Entre tantos regresos y variaciones, hay cada tanto pequeñas inflexiones que permiten entrever otra posibilidad. En Fight, Zatoichi, Fight (1964) hay una variante emotiva que ilumina una posibilidad hasta entonces inexplorada: Zatoichi, como héroe trágico, tiene una interacción singular con el mundo que lo rodea. Para él, el mundo no es más que un reservorio de aventuras: la soledad, como sabemos, es constitutiva en el héroe. Pero en el caso de Zatoichi adquiere un espesor simbólico mayor, ya que es ciego.
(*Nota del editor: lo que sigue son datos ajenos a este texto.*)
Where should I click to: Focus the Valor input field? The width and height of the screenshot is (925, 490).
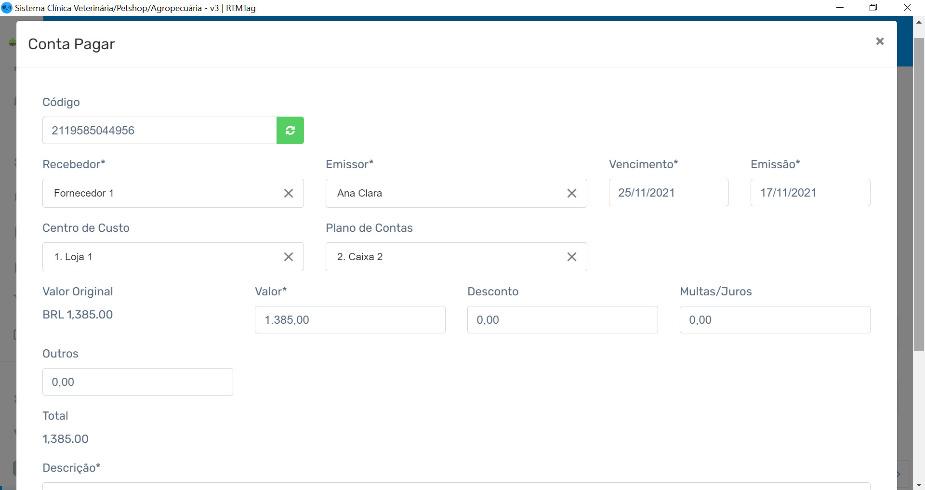pyautogui.click(x=350, y=320)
La ceguera para él funciona como un velo adicional con la otredad, amplificando su aislamiento. Lo que vuelve singular a Fight, Zatoichi, Fight es el desvío que introduce en esa lógica del desapego. Por primera vez, Zatoichi no se ve arrastrado a una disputa ajena ni empujado por la culpa o el deber. Es convocado a cuidar, a proteger. Un niño recién nacido, un cuerpo frágil y dependiente, se convierte en su inesperado anclaje. Hay una escena donde Zatoichi es emboscado por un grupo de Yakuzas y tiene al bebé a sus espaldas, entonces duda, teme desenvainar por miedo a herir al niño. Por primera vez le estorba la espada. La película explora la posibilidad de que el héroe alcance otra forma de habitar el mundo, ya no a través de la violencia, sino del lazo. El famoso e imposible descanso del guerrero.
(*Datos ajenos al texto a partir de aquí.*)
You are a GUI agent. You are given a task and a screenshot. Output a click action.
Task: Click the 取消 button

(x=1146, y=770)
La saga Zatoichi encarna, como pocas, una contradicción interna que pugna por una síntesis: el cine como vehículo artístico y la industria con su voracidad mercantil. Daiei, la productora detrás de algunas de las grandes películas de Akira Kurosawa y Kenji Mizoguchi, necesitaba a la siempre confiable figura de Zatoichi (con sus dos o tres entregas por año) para poder financiar proyectos artísticamente más ambiciosos. Pero Zatoichi es más que eso, y los distintos artistas a cargo de la franquicia intentaron demostrarlo en un ensayo y error de veintiún películas que van desde lo bizarro a lo glorioso, pasando por el tedio, el melodrama, la caricatura, y algunas de las escenas más bellamente filmadas de la historia del cine. Con el correr de los años, el mito del samurái ciego pareció diluirse. Desde 1979 no volvemos a saber de él.
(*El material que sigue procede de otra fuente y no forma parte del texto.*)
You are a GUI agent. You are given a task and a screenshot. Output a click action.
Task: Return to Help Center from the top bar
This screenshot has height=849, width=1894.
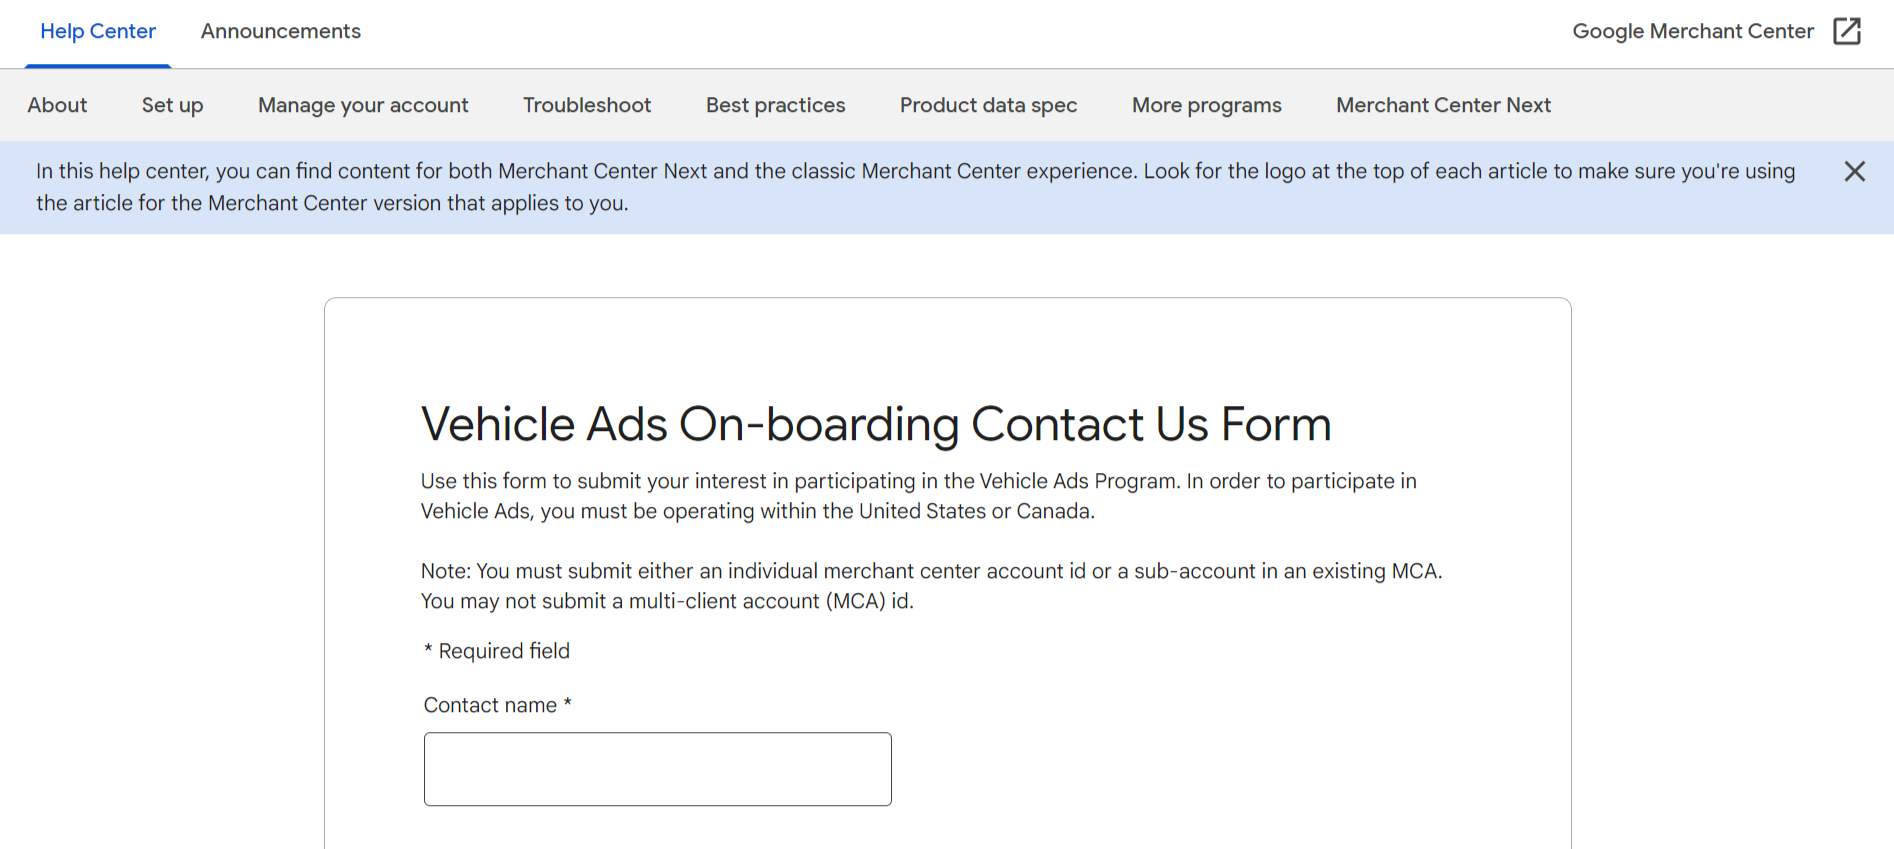click(x=97, y=31)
Pero como señala Joseph Campbell, todo mito necesita de un “llamado” que lo reactive3. Ese llamado llegó en 2003, cuando Takeshi Kitano decidió revivir al personaje. La película fue un éxito (tanto crítico como comercial) y su impacto fue tan fuerte que The Criterion Collection editó la saga completa en Blu-ray. Así, Zatoichi debió volver a empuñar la espada, que es también su cruz. Porque el héroe, como sabemos, es el menos libre de los hombres: su destino es ineludible. Vive para los otros, no para sí. Mientras existan historias, Zatoichi deberá seguir respondiendo al llamado, seguir caminando, en círculos, como todos los mitos.